Data supplied:
• • • •
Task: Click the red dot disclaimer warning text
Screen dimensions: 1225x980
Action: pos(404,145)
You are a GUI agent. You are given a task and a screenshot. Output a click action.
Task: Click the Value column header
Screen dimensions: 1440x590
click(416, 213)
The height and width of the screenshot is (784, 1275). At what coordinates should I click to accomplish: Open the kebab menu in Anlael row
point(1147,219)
• • • •
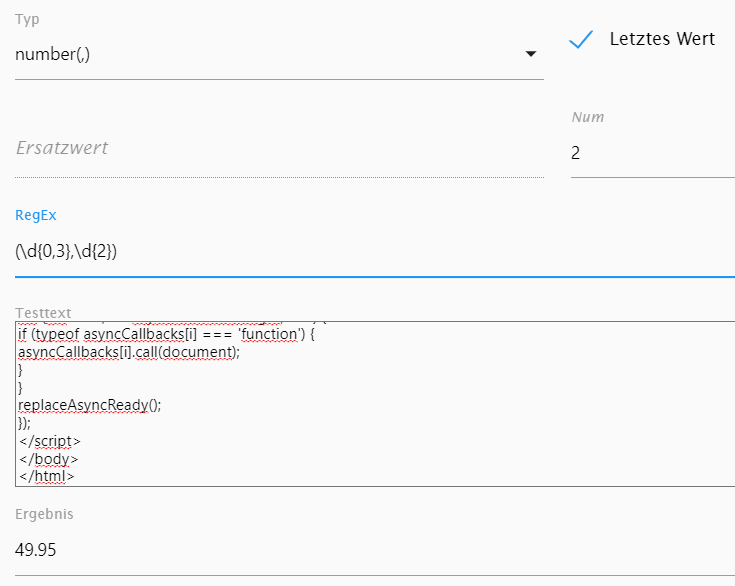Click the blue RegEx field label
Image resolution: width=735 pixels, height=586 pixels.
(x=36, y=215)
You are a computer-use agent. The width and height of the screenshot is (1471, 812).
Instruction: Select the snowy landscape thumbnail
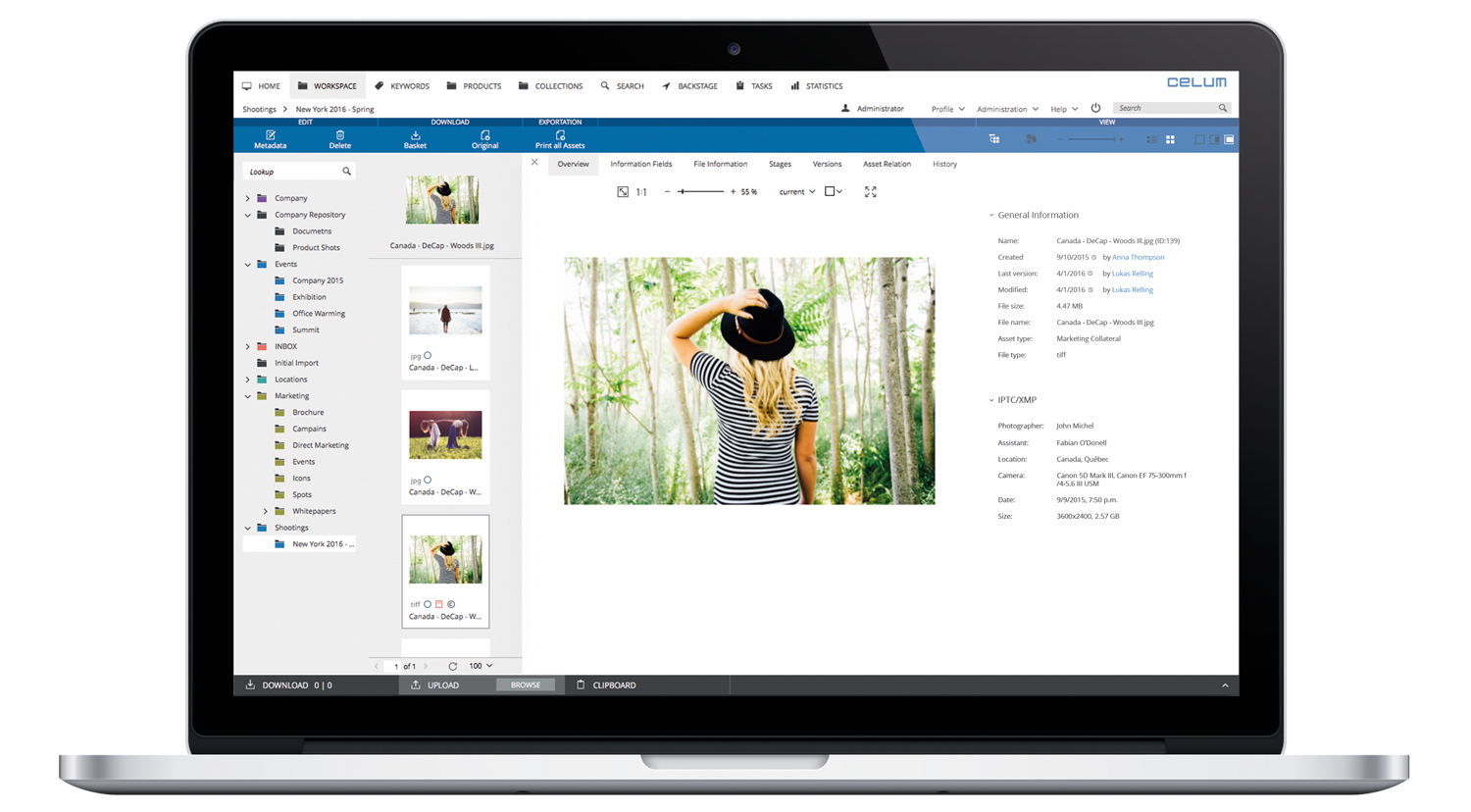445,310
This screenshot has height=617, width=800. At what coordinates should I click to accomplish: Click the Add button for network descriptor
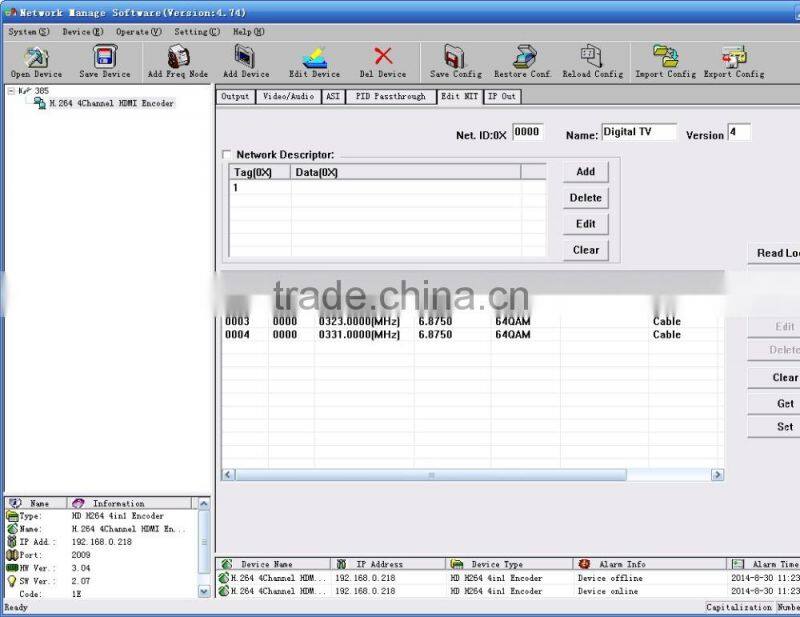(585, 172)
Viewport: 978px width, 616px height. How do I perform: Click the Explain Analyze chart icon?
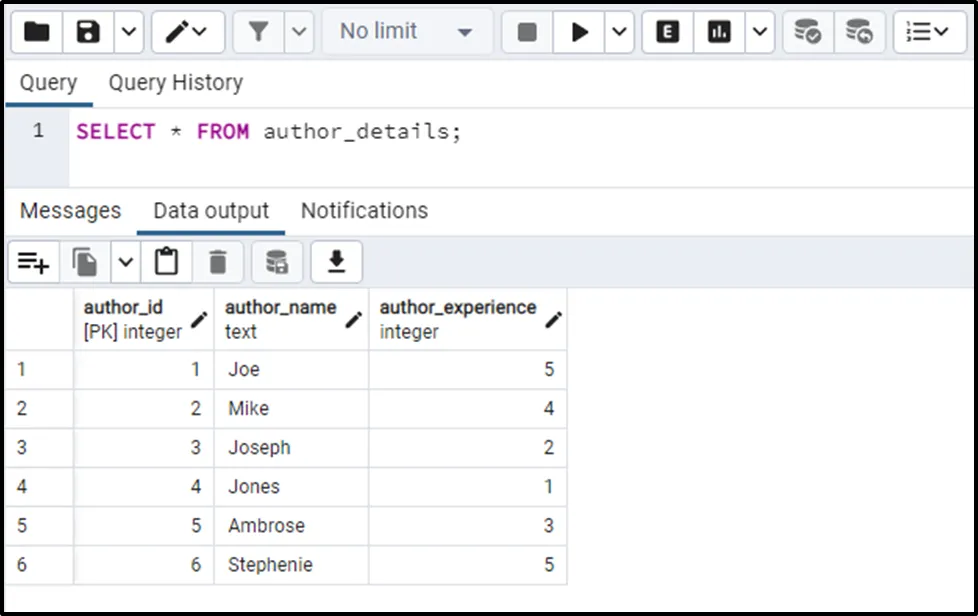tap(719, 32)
• • • •
About this task:
Gather all lines with the string "agent" from the data.

Finished task:
You are a GUI agent. You are given a task and a screenshot. Output a click action.
You are a computer-use agent. The width and height of the screenshot is (1471, 812).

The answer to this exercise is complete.